ACTIVITY:
Where the string "agent" occurs in a line of the data below, that line should be copied.

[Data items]
-- Opening Marker --
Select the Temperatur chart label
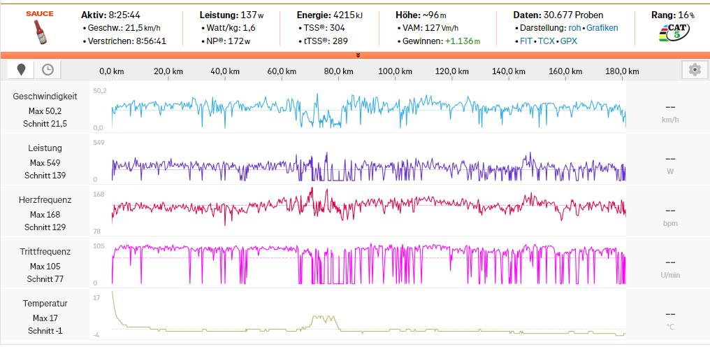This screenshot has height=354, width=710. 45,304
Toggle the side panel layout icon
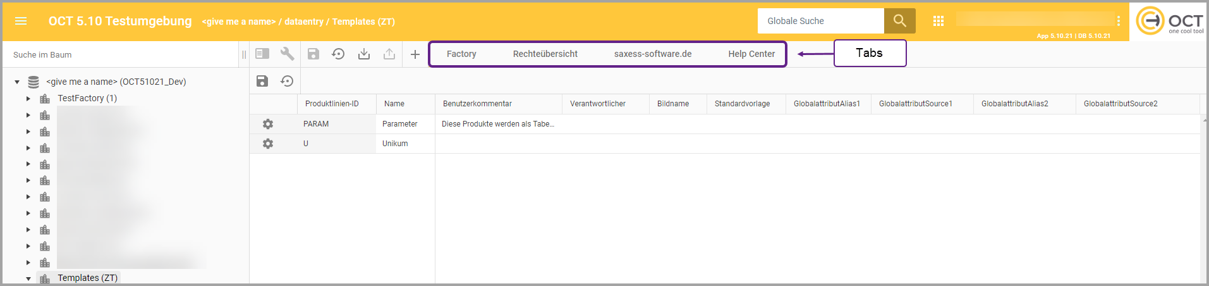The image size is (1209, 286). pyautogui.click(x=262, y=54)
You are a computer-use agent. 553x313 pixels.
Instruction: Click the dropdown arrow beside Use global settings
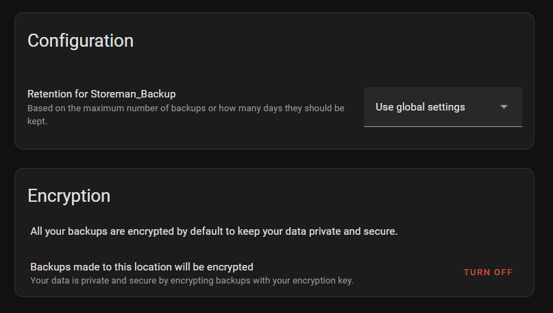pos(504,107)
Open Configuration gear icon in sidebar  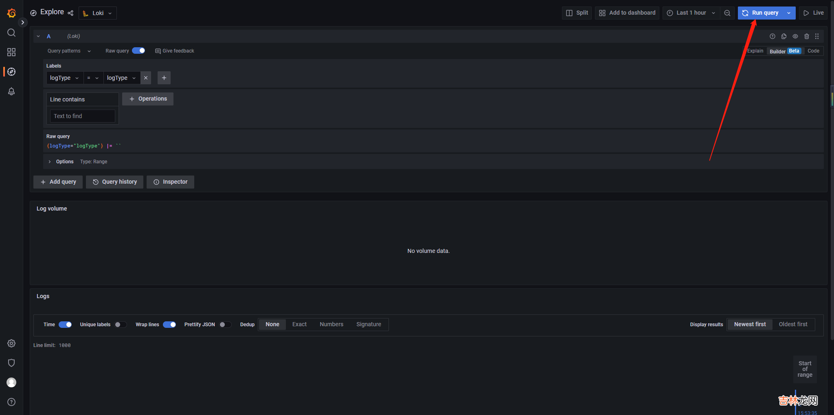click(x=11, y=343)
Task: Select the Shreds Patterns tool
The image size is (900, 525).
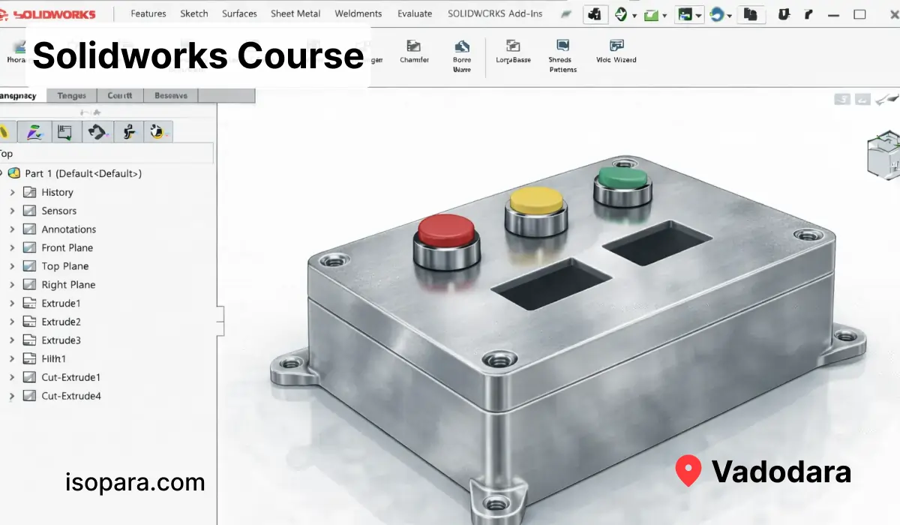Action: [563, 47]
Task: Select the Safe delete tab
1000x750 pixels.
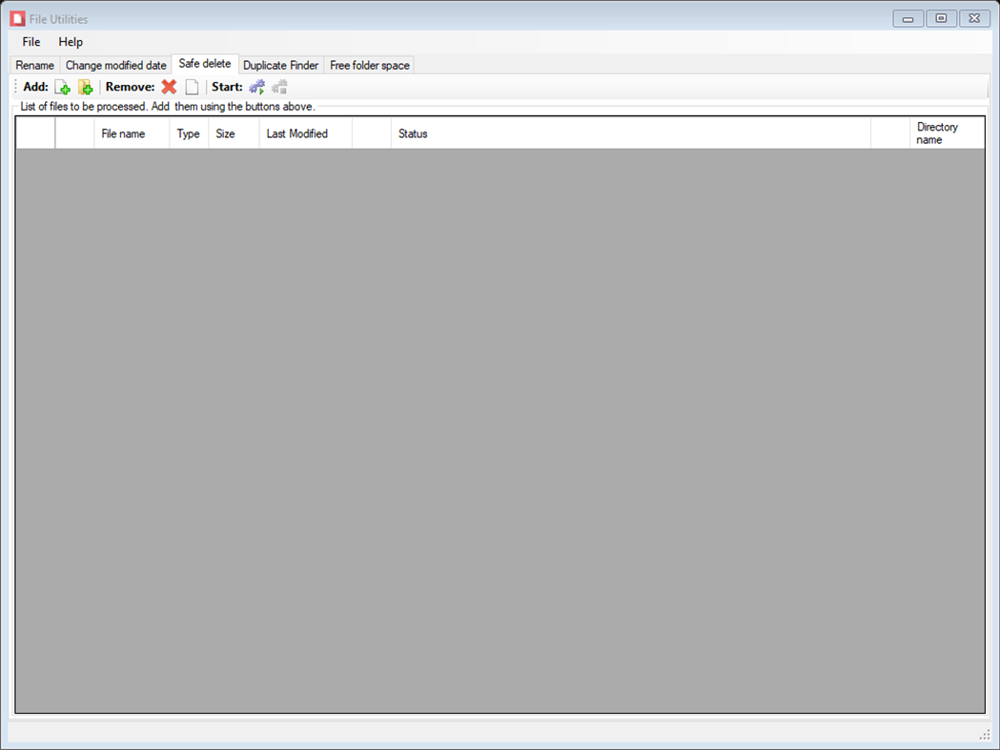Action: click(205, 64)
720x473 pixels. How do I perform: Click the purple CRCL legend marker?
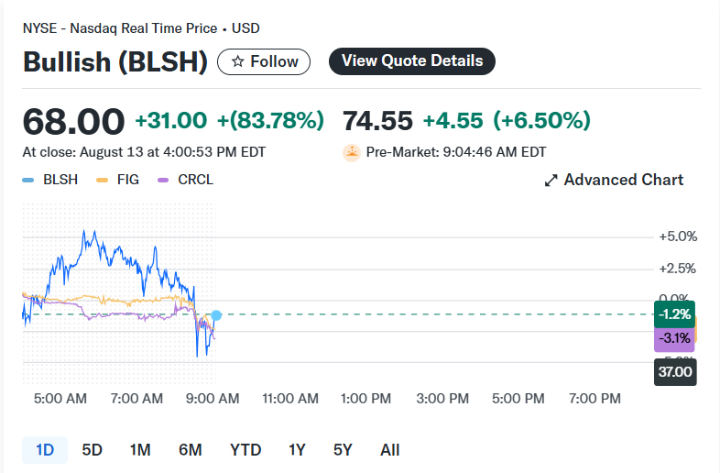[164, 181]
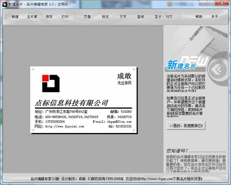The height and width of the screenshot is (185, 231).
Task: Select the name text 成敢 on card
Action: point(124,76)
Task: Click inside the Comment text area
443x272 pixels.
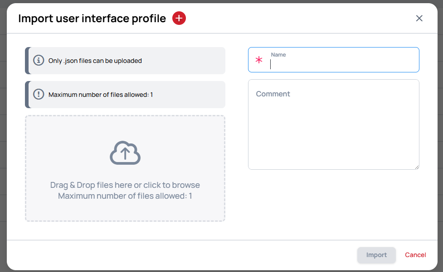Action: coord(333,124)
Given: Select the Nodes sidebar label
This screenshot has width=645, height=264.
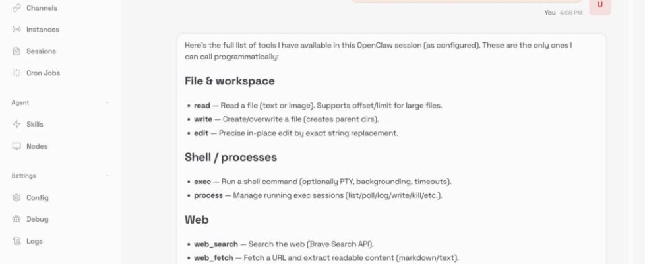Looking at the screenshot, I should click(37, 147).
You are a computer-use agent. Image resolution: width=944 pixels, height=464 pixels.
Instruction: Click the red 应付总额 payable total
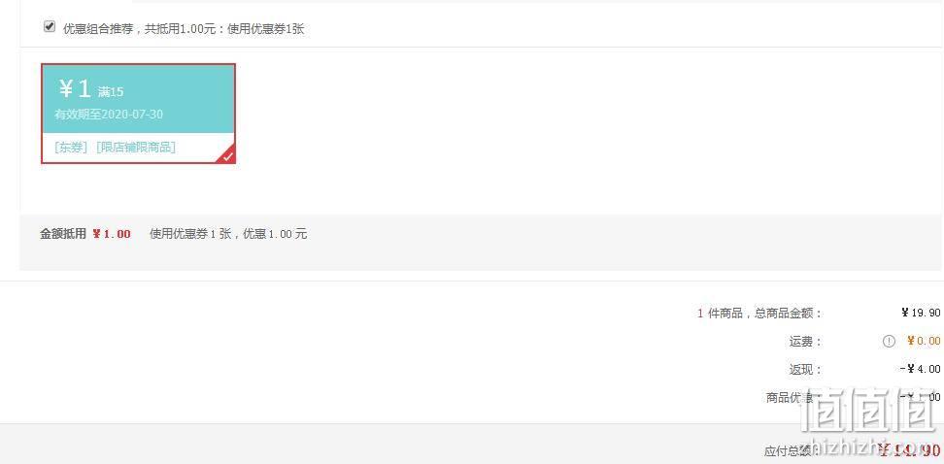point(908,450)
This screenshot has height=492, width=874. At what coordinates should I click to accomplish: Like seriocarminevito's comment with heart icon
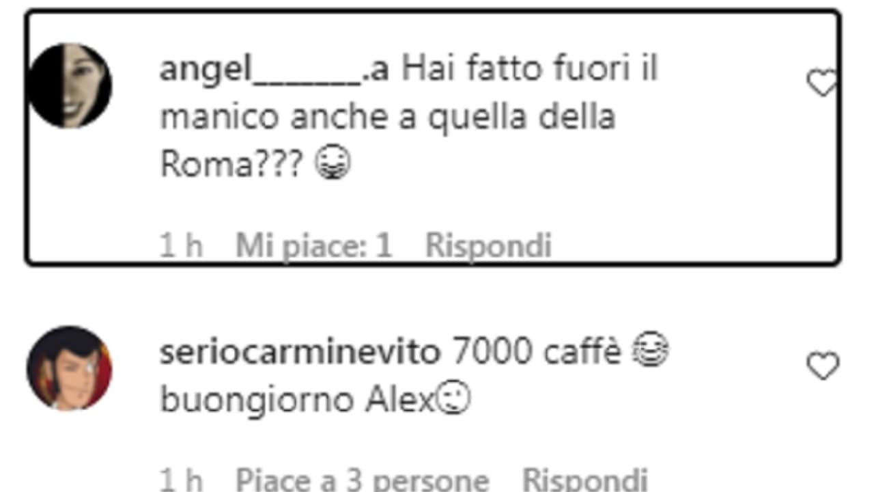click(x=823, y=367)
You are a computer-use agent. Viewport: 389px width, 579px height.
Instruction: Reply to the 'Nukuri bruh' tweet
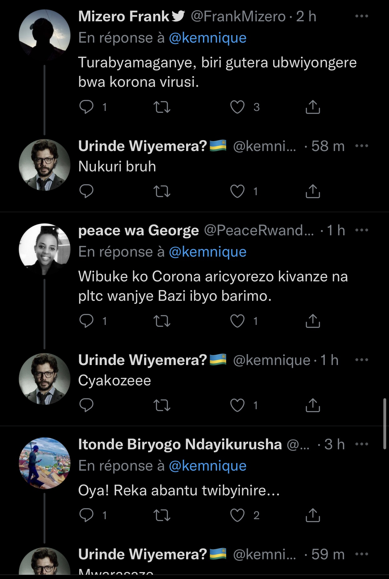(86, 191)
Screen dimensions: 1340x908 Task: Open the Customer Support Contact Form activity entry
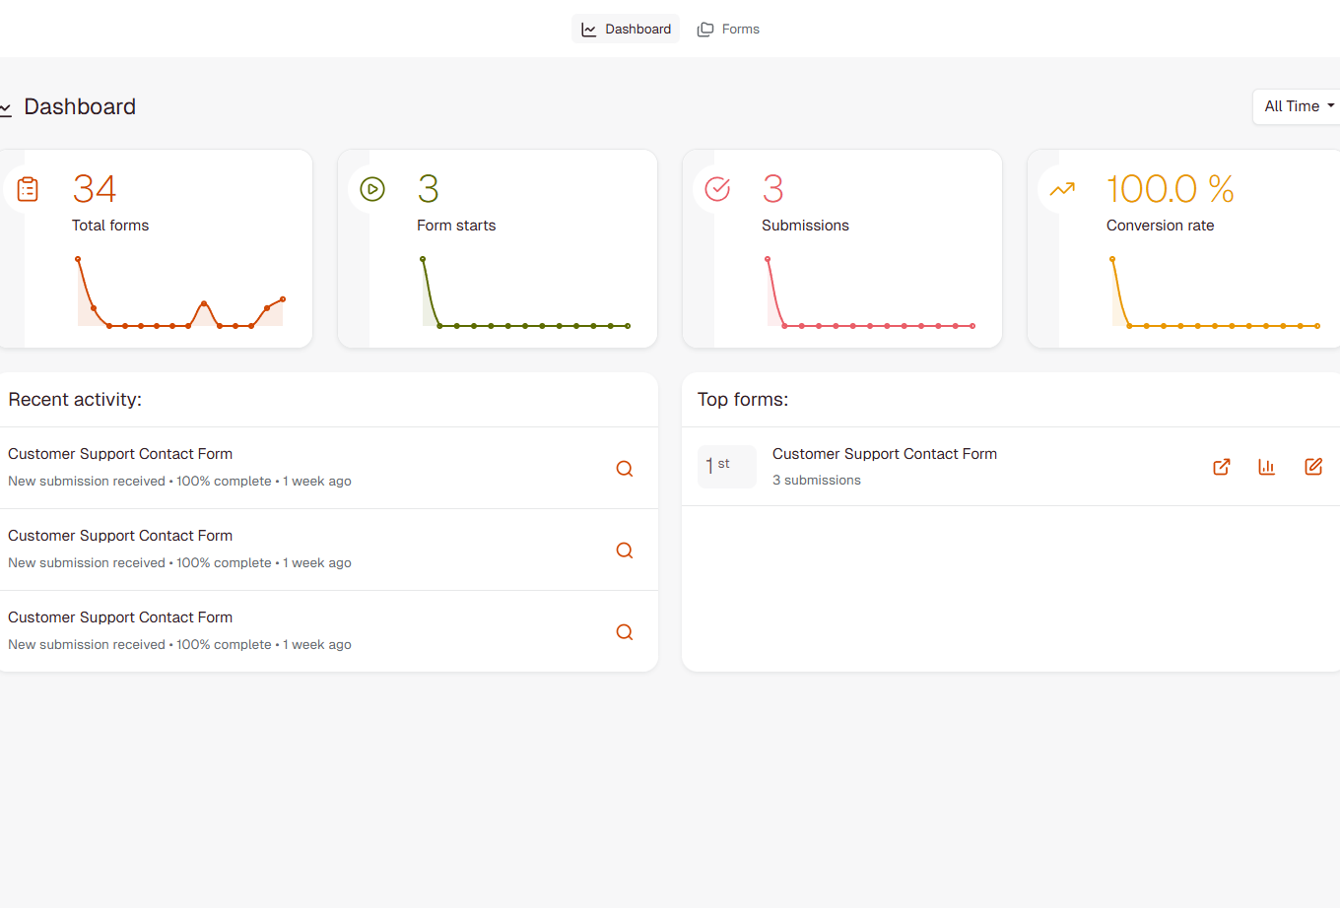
-- Closing Marker --
SOLUTION:
You are a computer-use agent. 553x313 pixels.
You are a computer-use agent. Image resolution: width=944 pixels, height=464 pixels.
You are a computer-use agent. Viewport: 389px width, 579px height.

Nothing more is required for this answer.